--- YOUR INSTRUCTIONS ---
Put the stretch of the material from the line containing "This screenshot has height=400, width=688." through its end into a JSON list of strings, one string per line, with blank lines skipped and the pictures left out.
==== GIVEN RECORDS
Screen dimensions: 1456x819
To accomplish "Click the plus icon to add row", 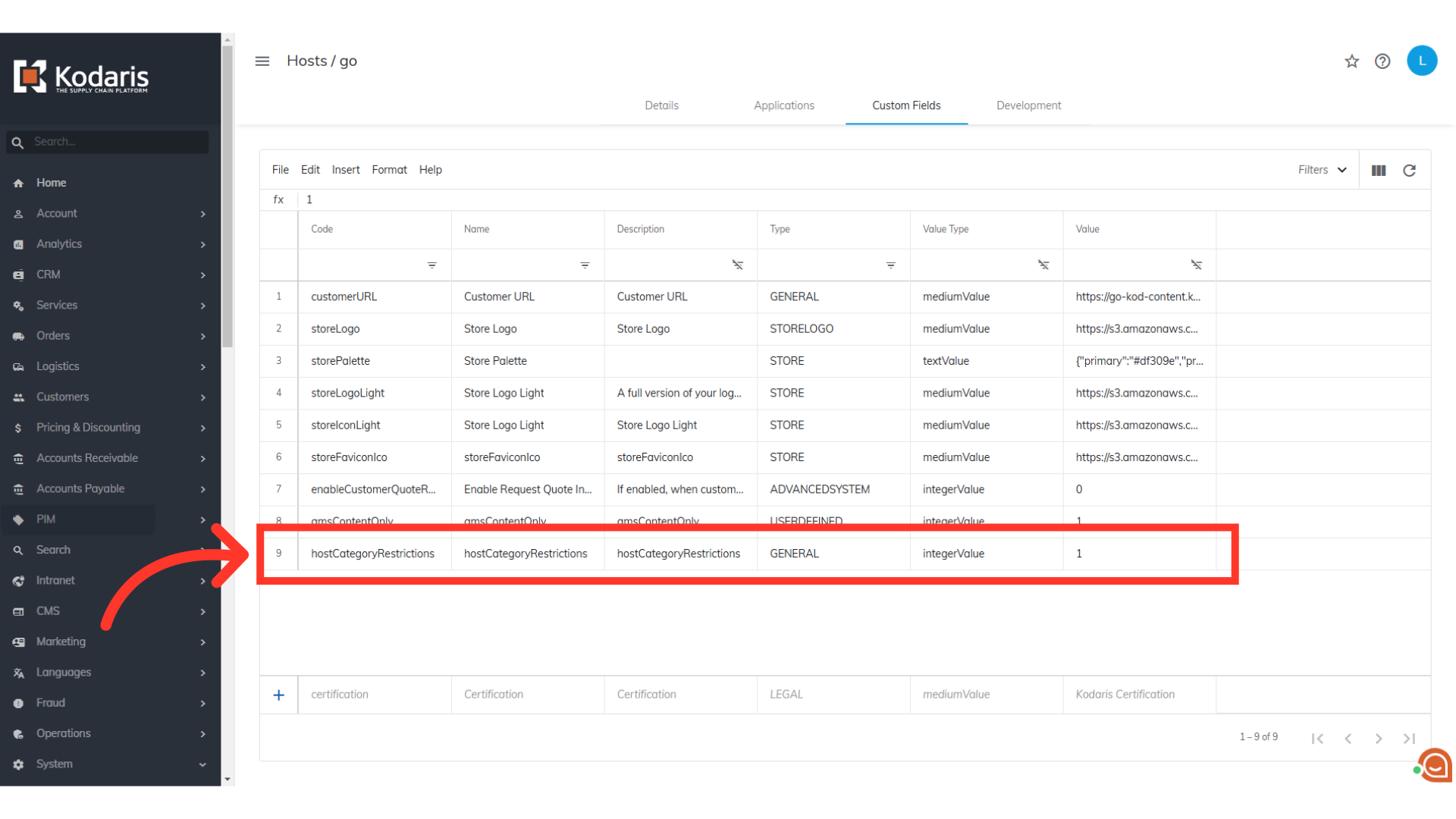I will [279, 695].
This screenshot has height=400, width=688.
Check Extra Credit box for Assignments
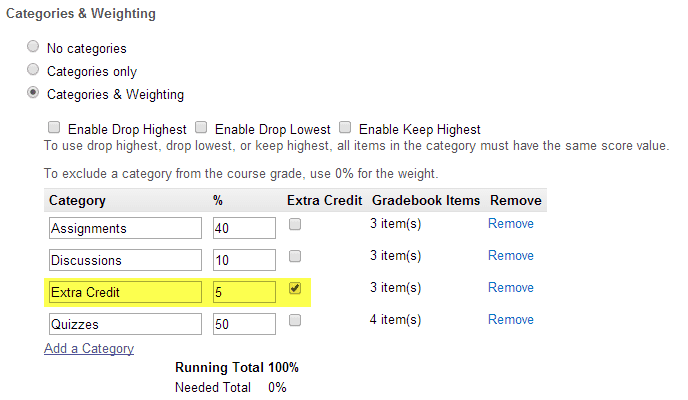(295, 224)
========
--- TASK OUTPUT ---
[
  "This screenshot has height=400, width=688.",
  "Check Extra Credit box for Assignments",
  "(295, 224)"
]